Reprenant une expérimentation conduite dans le département du Nord, la présente proposition de loi issue du Sénat vise à créer une aide d'urgence pour les personnes – hommes ou femmes – victimes de violences conjugales. Je salue et je remercie pour la qualité de leur travail et leur engagement la sénatrice Valérie Létard, qui l'a déposée et qui est présente dans nos tribunes, et Jocelyne Guidez, qui en est la rapporteure au Sénat.
Nous pouvons nous réjouir des nombreux échanges témoignant de la volonté de chacun d'apporter une véritable réponse aux hommes et aux femmes victimes de violences, au moment où ils ou elles franchissent le pas et partent de leur domicile afin de s'émanciper de l'emprise du conjoint. Nos débats – j'en suis sûre – permettront d'enrichir encore ce texte pour aboutir à un dispositif efficace, en complétant les mesures existantes afin de permettre à ces personnes de faire face à l'urgence de la situation.

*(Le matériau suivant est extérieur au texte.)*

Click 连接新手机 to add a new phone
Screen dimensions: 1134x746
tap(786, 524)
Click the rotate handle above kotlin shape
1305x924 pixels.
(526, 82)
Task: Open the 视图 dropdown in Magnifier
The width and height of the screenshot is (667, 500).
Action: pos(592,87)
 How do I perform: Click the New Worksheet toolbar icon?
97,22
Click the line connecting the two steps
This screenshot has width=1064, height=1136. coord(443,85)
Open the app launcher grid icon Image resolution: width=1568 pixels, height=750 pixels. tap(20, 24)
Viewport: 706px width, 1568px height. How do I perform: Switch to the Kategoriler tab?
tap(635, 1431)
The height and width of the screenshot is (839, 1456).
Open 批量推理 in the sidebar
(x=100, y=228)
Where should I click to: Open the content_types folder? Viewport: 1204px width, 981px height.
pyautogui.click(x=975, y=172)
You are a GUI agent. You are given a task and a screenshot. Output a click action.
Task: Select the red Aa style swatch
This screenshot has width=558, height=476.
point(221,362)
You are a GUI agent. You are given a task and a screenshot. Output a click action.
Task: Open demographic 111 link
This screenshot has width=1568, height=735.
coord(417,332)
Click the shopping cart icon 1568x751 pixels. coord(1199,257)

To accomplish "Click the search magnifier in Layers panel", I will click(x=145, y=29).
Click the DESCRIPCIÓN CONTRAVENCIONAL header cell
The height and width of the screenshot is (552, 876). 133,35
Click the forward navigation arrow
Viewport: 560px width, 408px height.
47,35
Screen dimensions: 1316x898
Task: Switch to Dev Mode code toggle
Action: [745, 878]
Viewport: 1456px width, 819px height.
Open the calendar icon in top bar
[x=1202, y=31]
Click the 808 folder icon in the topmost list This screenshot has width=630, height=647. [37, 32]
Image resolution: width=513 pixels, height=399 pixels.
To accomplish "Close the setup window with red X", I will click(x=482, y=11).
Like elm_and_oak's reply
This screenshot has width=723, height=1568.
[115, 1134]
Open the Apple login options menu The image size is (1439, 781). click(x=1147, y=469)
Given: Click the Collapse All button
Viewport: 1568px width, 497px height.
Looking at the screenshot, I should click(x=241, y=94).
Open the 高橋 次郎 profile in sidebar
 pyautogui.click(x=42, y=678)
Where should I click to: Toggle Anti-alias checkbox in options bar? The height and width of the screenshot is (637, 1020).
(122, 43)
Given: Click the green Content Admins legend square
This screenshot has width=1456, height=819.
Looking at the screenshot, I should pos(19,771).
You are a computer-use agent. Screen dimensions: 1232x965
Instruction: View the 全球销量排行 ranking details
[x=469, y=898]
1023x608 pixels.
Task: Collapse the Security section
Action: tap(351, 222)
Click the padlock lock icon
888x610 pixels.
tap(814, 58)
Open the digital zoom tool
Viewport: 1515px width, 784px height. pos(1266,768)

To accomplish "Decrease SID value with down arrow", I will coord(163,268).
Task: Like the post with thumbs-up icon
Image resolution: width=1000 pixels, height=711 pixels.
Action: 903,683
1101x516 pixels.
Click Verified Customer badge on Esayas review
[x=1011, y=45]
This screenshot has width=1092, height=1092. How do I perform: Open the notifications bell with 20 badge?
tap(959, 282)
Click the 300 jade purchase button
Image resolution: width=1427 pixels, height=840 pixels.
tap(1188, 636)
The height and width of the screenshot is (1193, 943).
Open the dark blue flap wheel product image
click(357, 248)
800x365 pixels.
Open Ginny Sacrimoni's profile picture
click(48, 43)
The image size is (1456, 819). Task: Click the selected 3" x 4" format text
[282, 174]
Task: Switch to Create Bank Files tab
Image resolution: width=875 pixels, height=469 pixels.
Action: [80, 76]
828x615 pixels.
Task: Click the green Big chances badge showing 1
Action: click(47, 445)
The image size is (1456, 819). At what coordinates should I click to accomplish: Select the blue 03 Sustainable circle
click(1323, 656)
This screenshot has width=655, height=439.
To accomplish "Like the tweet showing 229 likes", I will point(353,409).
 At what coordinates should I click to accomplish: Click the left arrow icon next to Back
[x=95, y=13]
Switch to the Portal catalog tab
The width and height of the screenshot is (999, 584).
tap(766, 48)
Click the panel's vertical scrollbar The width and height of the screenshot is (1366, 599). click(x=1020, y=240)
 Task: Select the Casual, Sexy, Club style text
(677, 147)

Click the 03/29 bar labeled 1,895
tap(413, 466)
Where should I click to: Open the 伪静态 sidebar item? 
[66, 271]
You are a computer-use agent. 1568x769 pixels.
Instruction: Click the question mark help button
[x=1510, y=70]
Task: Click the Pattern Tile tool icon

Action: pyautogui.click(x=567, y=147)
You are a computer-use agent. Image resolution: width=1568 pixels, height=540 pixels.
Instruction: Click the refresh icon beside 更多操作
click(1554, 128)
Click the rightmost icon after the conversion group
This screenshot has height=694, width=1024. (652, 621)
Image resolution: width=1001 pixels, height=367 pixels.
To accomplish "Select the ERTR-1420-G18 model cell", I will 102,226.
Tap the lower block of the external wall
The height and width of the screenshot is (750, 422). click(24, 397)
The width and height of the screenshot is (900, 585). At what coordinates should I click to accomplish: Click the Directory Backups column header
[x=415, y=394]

L'article 1er de la proposition de loi crée une aide d'urgence financée par la Caisse nationale des allocations familiales (Cnaf) pouvant être octroyée par les CAF aux victimes de violences conjugales. La première mensualité intervient dans les trois jours suivant le dépôt de la demande. Cet apport financier quasi immédiat vise à soutenir les frais liés au départ du domicile dans une situation urgente et à permettre à la victime de sortir de ce qui est souvent un parcours de violence. Le montant qu'elle percevra sera majoré en fonction du nombre d'enfants à sa charge.
Quitter le domicile est une étape difficile ; de nombreuses victimes repoussent la rupture ou décident de revenir au domicile du couple en raison de la précarité économique. Il est si difficile de retrouver une indépendance financière !
Le dispositif proposé est largement ouvert puisqu'il est attribué sans condition de ressources à toute personne victime de violences conjugales, dès lors qu'une plainte a été déposée, qu'une ordonnance de protection a été délivrée ou que le procureur de la République a été saisi par une personne tierce. Les auditions menées pour préparer la proposition de loi ont révélé l'importance d'ajouter ce dernier critère, qui permet d'octroyer l'aide d'urgence à des personnes qui ne sont pas engagées dans des démarches judiciaires volontaires, mais qui ont été signalées comme étant victimes de violences, par exemple par un professionnel de santé.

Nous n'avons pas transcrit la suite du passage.